Task statement
Rewrite the entries as a numbered list, from the line with "Task: Click the O column header" through the end of the entries, leaving out blank lines.
*****
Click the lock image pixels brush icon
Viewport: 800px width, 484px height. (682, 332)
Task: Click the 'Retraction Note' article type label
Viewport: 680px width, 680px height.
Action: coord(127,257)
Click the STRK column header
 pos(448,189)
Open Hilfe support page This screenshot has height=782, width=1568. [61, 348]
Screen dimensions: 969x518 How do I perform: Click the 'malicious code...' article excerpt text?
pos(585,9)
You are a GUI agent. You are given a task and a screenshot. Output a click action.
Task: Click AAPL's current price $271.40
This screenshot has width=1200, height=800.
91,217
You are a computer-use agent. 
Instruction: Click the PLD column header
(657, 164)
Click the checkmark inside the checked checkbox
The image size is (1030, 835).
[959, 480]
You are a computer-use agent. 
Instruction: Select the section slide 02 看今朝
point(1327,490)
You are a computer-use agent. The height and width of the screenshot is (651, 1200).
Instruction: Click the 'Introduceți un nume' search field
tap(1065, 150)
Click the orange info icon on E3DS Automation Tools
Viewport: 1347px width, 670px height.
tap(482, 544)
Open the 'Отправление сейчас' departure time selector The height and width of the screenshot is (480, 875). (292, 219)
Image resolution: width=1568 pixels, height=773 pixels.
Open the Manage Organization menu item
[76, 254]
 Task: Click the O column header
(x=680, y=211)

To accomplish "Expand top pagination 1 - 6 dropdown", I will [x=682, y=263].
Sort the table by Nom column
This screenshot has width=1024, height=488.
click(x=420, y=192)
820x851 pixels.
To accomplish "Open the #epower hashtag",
*****
Answer to the exercise
1.  Task: Click the O column header
2. (x=680, y=211)
3. To accomplish "Expand top pagination 1 - 6 dropdown", I will [x=682, y=263].
4. Sort the table by Nom column
5. This screenshot has width=1024, height=488.
6. click(x=420, y=192)
7. 820x851 pixels.
8. To accomplish "Open the #epower hashtag",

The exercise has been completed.